Rewrite the listing below with every occurrence of "GUI agent" replaced by "desktop assistant", leaving everything else unchanged.
[Start Dataset extract]
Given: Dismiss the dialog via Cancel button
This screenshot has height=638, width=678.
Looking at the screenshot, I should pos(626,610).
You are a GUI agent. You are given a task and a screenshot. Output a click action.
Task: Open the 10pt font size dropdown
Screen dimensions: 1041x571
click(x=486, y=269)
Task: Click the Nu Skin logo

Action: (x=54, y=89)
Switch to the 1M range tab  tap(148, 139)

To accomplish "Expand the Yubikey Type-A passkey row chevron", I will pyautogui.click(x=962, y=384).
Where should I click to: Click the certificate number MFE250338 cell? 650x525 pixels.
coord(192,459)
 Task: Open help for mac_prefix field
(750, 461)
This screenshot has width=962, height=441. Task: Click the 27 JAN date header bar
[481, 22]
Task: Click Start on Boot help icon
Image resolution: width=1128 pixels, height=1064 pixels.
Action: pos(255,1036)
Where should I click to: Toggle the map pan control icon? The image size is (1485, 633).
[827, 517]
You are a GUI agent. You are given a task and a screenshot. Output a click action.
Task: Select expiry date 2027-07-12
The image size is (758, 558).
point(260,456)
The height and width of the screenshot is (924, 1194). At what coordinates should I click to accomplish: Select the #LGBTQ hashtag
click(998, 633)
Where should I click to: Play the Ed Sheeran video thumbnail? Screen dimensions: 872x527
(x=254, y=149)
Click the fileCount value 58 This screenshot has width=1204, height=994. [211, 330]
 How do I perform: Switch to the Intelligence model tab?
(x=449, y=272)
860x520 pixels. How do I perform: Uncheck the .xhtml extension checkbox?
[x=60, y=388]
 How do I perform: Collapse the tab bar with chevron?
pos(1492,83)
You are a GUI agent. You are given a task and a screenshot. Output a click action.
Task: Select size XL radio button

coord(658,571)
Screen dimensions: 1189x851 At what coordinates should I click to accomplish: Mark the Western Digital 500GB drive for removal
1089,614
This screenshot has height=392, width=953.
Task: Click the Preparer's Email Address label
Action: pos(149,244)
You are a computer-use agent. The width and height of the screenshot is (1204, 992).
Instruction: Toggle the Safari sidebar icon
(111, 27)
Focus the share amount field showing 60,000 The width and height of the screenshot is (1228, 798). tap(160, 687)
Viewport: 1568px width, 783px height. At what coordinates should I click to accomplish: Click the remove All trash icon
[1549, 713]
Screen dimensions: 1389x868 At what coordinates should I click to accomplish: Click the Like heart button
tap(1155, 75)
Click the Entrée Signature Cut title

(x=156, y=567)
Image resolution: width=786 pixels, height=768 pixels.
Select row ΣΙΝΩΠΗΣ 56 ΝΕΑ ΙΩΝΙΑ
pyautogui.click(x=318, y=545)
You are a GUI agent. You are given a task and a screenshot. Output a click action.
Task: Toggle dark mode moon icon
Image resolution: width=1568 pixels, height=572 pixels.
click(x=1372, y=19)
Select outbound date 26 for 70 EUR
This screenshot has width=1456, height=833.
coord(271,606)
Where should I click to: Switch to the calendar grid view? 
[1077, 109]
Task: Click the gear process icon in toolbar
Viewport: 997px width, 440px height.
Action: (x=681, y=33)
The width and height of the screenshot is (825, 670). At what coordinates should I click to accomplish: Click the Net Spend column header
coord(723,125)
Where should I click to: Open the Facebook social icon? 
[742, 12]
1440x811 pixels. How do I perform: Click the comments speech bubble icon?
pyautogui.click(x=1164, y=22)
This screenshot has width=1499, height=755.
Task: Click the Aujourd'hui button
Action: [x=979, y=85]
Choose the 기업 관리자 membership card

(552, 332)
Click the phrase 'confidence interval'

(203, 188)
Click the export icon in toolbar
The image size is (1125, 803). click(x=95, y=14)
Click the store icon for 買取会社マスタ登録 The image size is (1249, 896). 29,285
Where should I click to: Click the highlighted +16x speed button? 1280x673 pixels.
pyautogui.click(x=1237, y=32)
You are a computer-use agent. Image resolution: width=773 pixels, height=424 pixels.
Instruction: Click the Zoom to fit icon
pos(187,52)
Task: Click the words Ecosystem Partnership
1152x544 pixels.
[End Dataset extract]
▶ [Solution to this problem]
Given: Dismiss the dialog via Cancel button
This screenshot has height=638, width=678.
Looking at the screenshot, I should pos(626,610).
You are a desktop assistant. You are given a task and a screenshot. Output a click action.
Task: Open the 10pt font size dropdown
Screen dimensions: 1041x571
click(x=486, y=269)
Task: Click the Nu Skin logo

Action: (x=54, y=89)
Switch to the 1M range tab  tap(148, 139)

To accomplish "Expand the Yubikey Type-A passkey row chevron", I will pyautogui.click(x=962, y=384).
Where should I click to: Click the certificate number MFE250338 cell? 650x525 pixels.
coord(192,459)
 Task: Open help for mac_prefix field
(750, 461)
This screenshot has width=962, height=441. Task: Click the 27 JAN date header bar
[481, 22]
Task: Click Start on Boot help icon
Image resolution: width=1128 pixels, height=1064 pixels.
Action: pos(255,1036)
Where should I click to: Toggle the map pan control icon? The image size is (1485, 633).
[827, 517]
You are a desktop assistant. You are given a task and a screenshot. Output a click action.
Task: Select expiry date 2027-07-12
The image size is (758, 558).
point(260,456)
The height and width of the screenshot is (924, 1194). At what coordinates should I click to accomplish: Select the #LGBTQ hashtag
click(998, 633)
Where should I click to: Play the Ed Sheeran video thumbnail? Screen dimensions: 872x527
(x=254, y=149)
Click the fileCount value 58 This screenshot has width=1204, height=994. [211, 330]
 How do I perform: Switch to the Intelligence model tab?
(x=449, y=272)
860x520 pixels. How do I perform: Uncheck the .xhtml extension checkbox?
[x=60, y=388]
 How do I perform: Collapse the tab bar with chevron?
pos(1492,83)
You are a desktop assistant. You are given a task and a screenshot. Output a click action.
Task: Select size XL radio button

coord(658,571)
Screen dimensions: 1189x851 At what coordinates should I click to accomplish: Mark the Western Digital 500GB drive for removal
1089,614
This screenshot has height=392, width=953.
Task: Click the Preparer's Email Address label
Action: pos(149,244)
You are a computer-use agent. The width and height of the screenshot is (1204, 992).
Instruction: Toggle the Safari sidebar icon
(111, 27)
Focus the share amount field showing 60,000 The width and height of the screenshot is (1228, 798). tap(160, 687)
Viewport: 1568px width, 783px height. At what coordinates should I click to accomplish: Click the remove All trash icon
[1549, 713]
Screen dimensions: 1389x868 At what coordinates should I click to accomplish: Click the Like heart button
tap(1155, 75)
Click the Entrée Signature Cut title

(x=156, y=567)
Image resolution: width=786 pixels, height=768 pixels.
Select row ΣΙΝΩΠΗΣ 56 ΝΕΑ ΙΩΝΙΑ
pyautogui.click(x=318, y=545)
You are a desktop assistant. You are given a task and a screenshot. Output a click action.
Task: Toggle dark mode moon icon
Image resolution: width=1568 pixels, height=572 pixels.
click(x=1372, y=19)
Select outbound date 26 for 70 EUR
This screenshot has width=1456, height=833.
coord(271,606)
Where should I click to: Switch to the calendar grid view? 
[1077, 109]
Task: Click the gear process icon in toolbar
Viewport: 997px width, 440px height.
Action: (x=681, y=33)
The width and height of the screenshot is (825, 670). At what coordinates should I click to accomplish: Click the Net Spend column header
coord(723,125)
Where should I click to: Open the Facebook social icon? 
[742, 12]
1440x811 pixels. How do I perform: Click the comments speech bubble icon?
pyautogui.click(x=1164, y=22)
This screenshot has width=1499, height=755.
Task: Click the Aujourd'hui button
Action: [x=979, y=85]
Choose the 기업 관리자 membership card

(552, 332)
Click the phrase 'confidence interval'

(203, 188)
Click the export icon in toolbar
The image size is (1125, 803). click(x=95, y=14)
Click the store icon for 買取会社マスタ登録 The image size is (1249, 896). 29,285
Where should I click to: Click the highlighted +16x speed button? 1280x673 pixels.
pyautogui.click(x=1237, y=32)
You are a computer-use agent. Image resolution: width=773 pixels, height=424 pixels.
Instruction: Click the Zoom to fit icon
pos(187,52)
Task: Click the words Ecosystem Partnership
1152x544 pixels.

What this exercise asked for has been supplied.